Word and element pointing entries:
——————

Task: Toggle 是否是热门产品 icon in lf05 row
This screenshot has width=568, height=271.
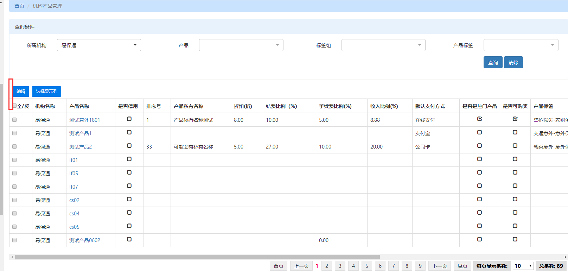Action: (x=479, y=172)
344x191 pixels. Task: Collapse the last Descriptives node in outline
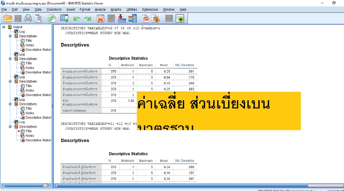coord(10,127)
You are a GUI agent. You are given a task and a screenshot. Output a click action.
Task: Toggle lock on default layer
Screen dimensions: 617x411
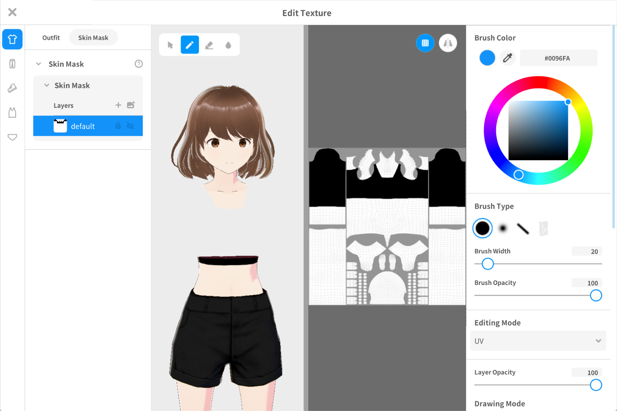click(118, 126)
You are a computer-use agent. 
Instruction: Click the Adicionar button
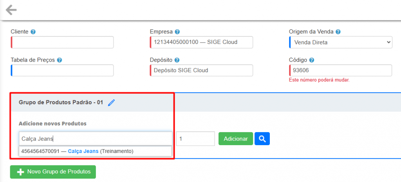[x=235, y=138]
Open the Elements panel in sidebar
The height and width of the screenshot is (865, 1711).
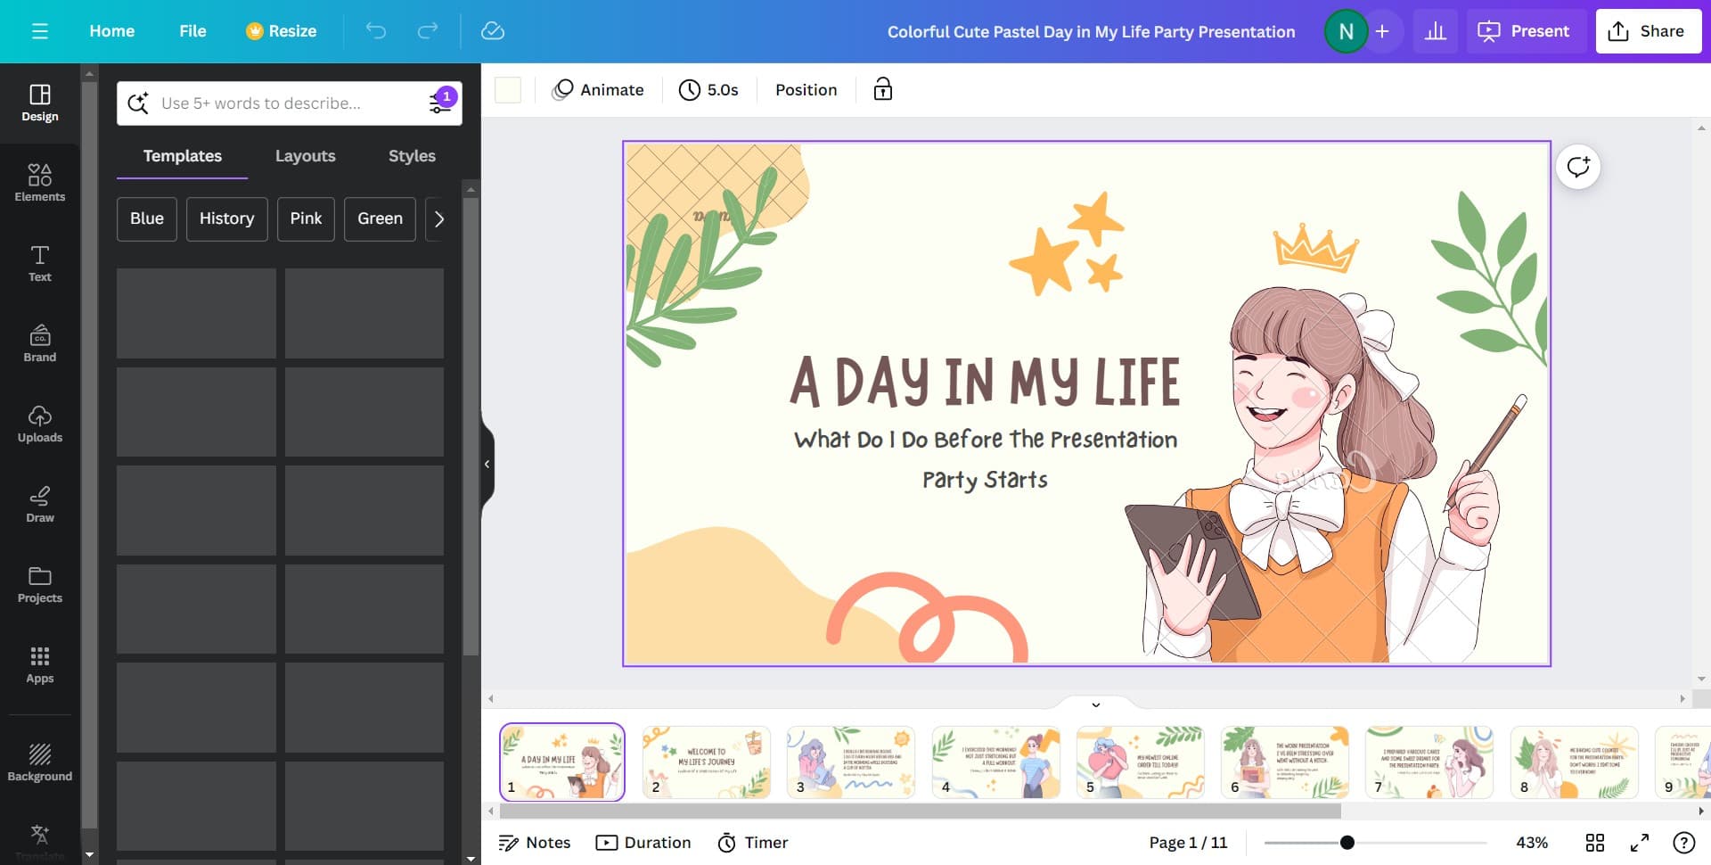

——————

- Stated task:
Report every line in the rows above that contains the word "agent", copying each such line in full.

- Written reply:
You are a GUI agent. You are given a task and a screenshot. Output a click action.
You are a computer-use agent. 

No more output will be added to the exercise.